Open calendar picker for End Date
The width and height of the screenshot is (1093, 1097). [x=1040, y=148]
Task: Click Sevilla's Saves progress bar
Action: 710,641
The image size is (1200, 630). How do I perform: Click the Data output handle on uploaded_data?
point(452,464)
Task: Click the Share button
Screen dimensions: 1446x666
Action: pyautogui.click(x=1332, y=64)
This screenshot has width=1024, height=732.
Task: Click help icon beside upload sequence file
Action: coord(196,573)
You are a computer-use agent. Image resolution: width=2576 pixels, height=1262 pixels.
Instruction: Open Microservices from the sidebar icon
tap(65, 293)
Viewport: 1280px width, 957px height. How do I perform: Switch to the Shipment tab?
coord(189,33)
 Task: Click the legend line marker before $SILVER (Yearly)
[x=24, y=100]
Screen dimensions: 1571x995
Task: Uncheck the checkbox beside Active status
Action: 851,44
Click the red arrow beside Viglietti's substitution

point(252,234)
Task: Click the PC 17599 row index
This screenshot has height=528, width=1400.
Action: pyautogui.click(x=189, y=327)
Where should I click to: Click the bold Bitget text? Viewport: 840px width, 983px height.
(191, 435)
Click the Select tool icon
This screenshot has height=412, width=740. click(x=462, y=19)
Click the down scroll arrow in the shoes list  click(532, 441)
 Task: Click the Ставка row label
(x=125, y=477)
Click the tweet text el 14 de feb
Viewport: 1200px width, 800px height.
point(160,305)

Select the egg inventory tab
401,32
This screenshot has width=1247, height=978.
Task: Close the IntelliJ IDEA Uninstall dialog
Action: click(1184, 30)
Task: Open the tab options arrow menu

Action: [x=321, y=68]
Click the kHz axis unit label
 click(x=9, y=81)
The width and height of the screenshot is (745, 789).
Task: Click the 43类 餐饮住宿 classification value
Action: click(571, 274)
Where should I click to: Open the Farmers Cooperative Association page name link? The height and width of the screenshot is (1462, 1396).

....

Reproduce the preceding entries exactly and completely.

Open calendar picker for End Date
The width and height of the screenshot is (1093, 1097). [x=1040, y=148]
Task: Click Sevilla's Saves progress bar
Action: 710,641
The image size is (1200, 630). How do I perform: Click the Data output handle on uploaded_data?
point(452,464)
Task: Click the Share button
Screen dimensions: 1446x666
Action: pyautogui.click(x=1332, y=64)
This screenshot has width=1024, height=732.
Task: Click help icon beside upload sequence file
Action: coord(196,573)
You are a computer-use agent. Image resolution: width=2576 pixels, height=1262 pixels.
Instruction: Open Microservices from the sidebar icon
tap(65, 293)
Viewport: 1280px width, 957px height. How do I perform: Switch to the Shipment tab?
coord(189,33)
 Task: Click the legend line marker before $SILVER (Yearly)
[x=24, y=100]
Screen dimensions: 1571x995
Task: Uncheck the checkbox beside Active status
Action: 851,44
Click the red arrow beside Viglietti's substitution

point(252,234)
Task: Click the PC 17599 row index
This screenshot has height=528, width=1400.
Action: pyautogui.click(x=189, y=327)
Where should I click to: Click the bold Bitget text? Viewport: 840px width, 983px height.
(191, 435)
Click the Select tool icon
This screenshot has height=412, width=740. click(x=462, y=19)
Click the down scroll arrow in the shoes list  click(532, 441)
 Task: Click the Ставка row label
(x=125, y=477)
Click the tweet text el 14 de feb
Viewport: 1200px width, 800px height.
point(160,305)

Select the egg inventory tab
401,32
This screenshot has width=1247, height=978.
Task: Close the IntelliJ IDEA Uninstall dialog
Action: click(1184, 30)
Task: Open the tab options arrow menu

Action: [x=321, y=68]
Click the kHz axis unit label
 click(x=9, y=81)
The width and height of the screenshot is (745, 789).
Task: Click the 43类 餐饮住宿 classification value
Action: click(571, 274)
Where should I click to: Open the Farmers Cooperative Association page name link? The height and width of the screenshot is (1462, 1396).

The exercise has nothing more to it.